Nevertheless, with so many investors on the sideline, there's growing debate about whether many of them will ever return.

Opinions are mixed as to whether the financial reform bill signed by President Obama in late July will be enough to lure individual investors back to the stock market. The law subjects more finance companies to federal oversight and regulates many derivative contracts and other shadow financial markets that contributed to the current recession.

At the signing ceremony, Obama said, "We all stand to gain from these reforms. We all win when investors around the world have confidence in our markets. We all win when shareholders have more power and information."

It will take many months for the reforms to take hold, and most observers see little positive impact until perhaps 2012.

“The financial reform bill is supposed to engender more trust, although we'll certainly have to wait and see how effective it is,” says David Lo, director of investment services for J.D. Power and Associates. “More stability in the market will likely be more effective to engender trust, particularly in the short-term.”

Brown disagrees. “I do not think the financial reform bill will lure investors back,” he said. “Everyday investors are as cynical about Washington as they are about Wall Street. The individual investor, as a large group, usually is on the wrong side of the trade. Once the market is up consistently is when they typically get in, which is usually the wrong time.”

"People are tired of bubbles—the dot-com bubble, the housing bubble. Now, when they see the market take off, they don’t buy in." -Granite Consulting Group, Michael Bechara

Bechara, whose firm specializes in corporate governance and risk assessment, says he spends much of his time with CFOs worried about the wane of individual investors.

“People are tired of bubbles—the dot-com bubble, the housing bubble,” he says “Now, when they see the market take off, they don’t buy in. Maybe this is a good time to adopt preservation of capital as an investment strategy. "

Lo thinks a lot of the idle cash out there belongs to aging baby boomers. “The time horizon for these people is shorter and many may be taking a more conservative approach,” he says.

Other market watchers take a darker view, especially after the excesses of the financial crisis, wherein Wall Street quickly rose from the ashes while Main Street continued to sink and smolder.
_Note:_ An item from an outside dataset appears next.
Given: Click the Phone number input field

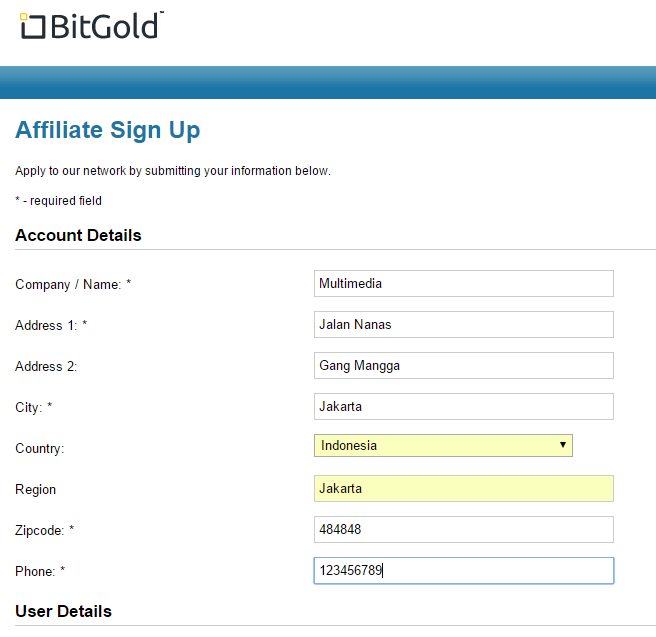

Bearish market blogger Charles Hugh Smith thinks says small investors beware “The stock market isn't about building middle-class wealth, and the middle class seems to have finally figured that out,” Smith mused in a recent post. “The equity market is all about concentrating wealth."
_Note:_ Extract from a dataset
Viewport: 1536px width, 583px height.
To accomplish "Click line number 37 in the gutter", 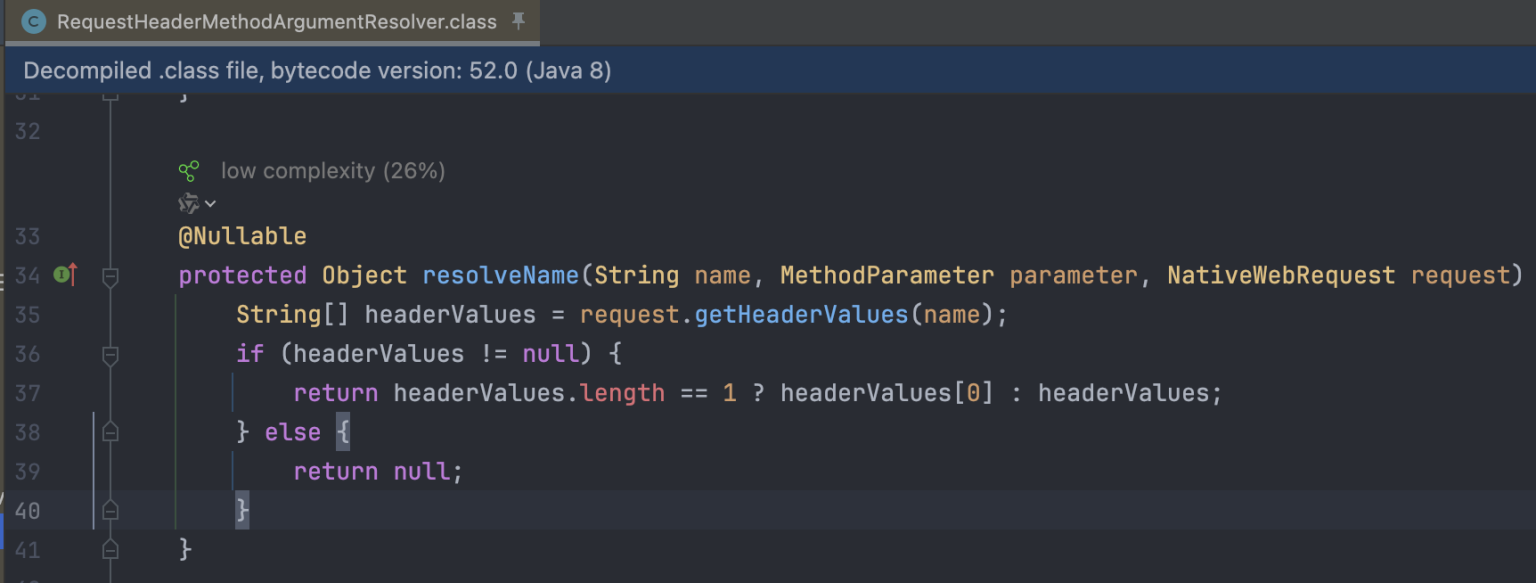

The lost decade for stocks has been accompanied by flat wages for many and unemployment for some, so the average retail investor is feeling poorer anyway.

Hard times breed caution and cynicism, which make risk unappealing. Like the economy right now, the stock market looks fragile, so investors are unwilling to walk on thin ice. As the economy improves, so may the psyche of the retail investor.

“It probably is cyclical,” says Bechara. “I don’t think retail investors will stay out forever, but they are looking for price equilibrium. They don’t trust the pricing of the market right now. The valuations will have to be more believable for their money to flow back into the market.”